*DOCUMENT SECTION*:
begin

All else equal you can charge batteries based on a % of their total capacity.
Current superchargers can do about 2%/min for a model S in the 0-80% charge
range but can't deliver the requisite power for a 400kwh pack. But I also
haven't seen very many supercharger stations that would be particularly well
suited for truck traffic either, so I'd imagine there will be a new
charger/stations as well.

Sure batteries are no where near competing on absolute range of diesel but I
don't think they have to. The question is can you get a days driving in
without spending hours and hours charging while keeping the battery capital
cost/weight reasonable.

You don't need a 1200kwh pack for that because you can take a couple short
breaks plus a lunch with supercharging and over double your effective
capacity.

We'll see what happens but I'd be very surprised if the announcement doesn't
include a new super charger and stations unless they design it for short range
point to point only.

[0][https://electrek.co/2016/11/14/tesla-model-3-battery-
energy-...](https://electrek.co/2016/11/14/tesla-model-3-battery-energy-
density-model-s/)

------
ttul
I think what will blow our minds into an alternative dimension is that these
trucks are level 4 self driving...

end

*SUPPLIED DATA*:
begin

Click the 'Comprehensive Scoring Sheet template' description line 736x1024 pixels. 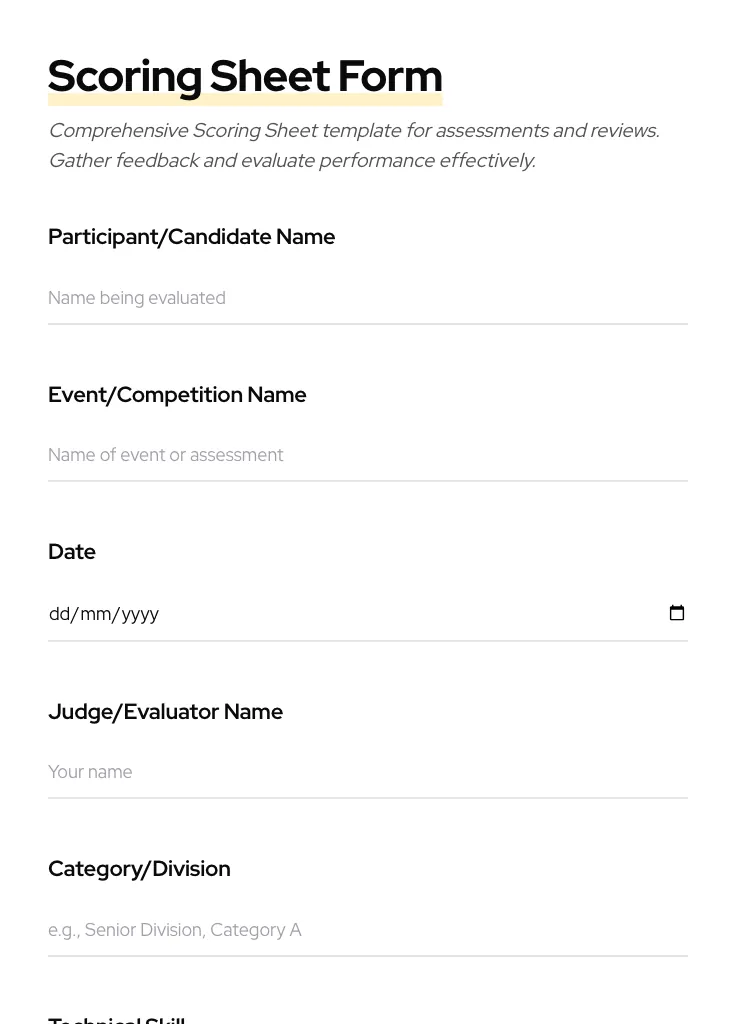pos(353,131)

end

*GIVEN REQUEST 1*: In the first comment of the forum thread on electric truck charging, before its link, list every numerical figure that carries a unit or a percent sign, as it appears there.
*GIVEN REQUEST 2*:
Answer these questions from the forum thread on electric truck charging:
(a) What charging rate can current superchargers manage for a Model S, and over what charge range?
(b) What does the first commenter say lets a truck more than double its effective capacity?
(c) What does the reply from ttul suggest these trucks will be?

*EXERCISE RESPONSE 1*:
2%/min
0-80%
400kwh
1200kwh

*EXERCISE RESPONSE 2*:
(a) About 2%/min, in the 0-80% charge range.
(b) Taking a couple of short breaks plus a lunch with supercharging.
(c) Level 4 self-driving.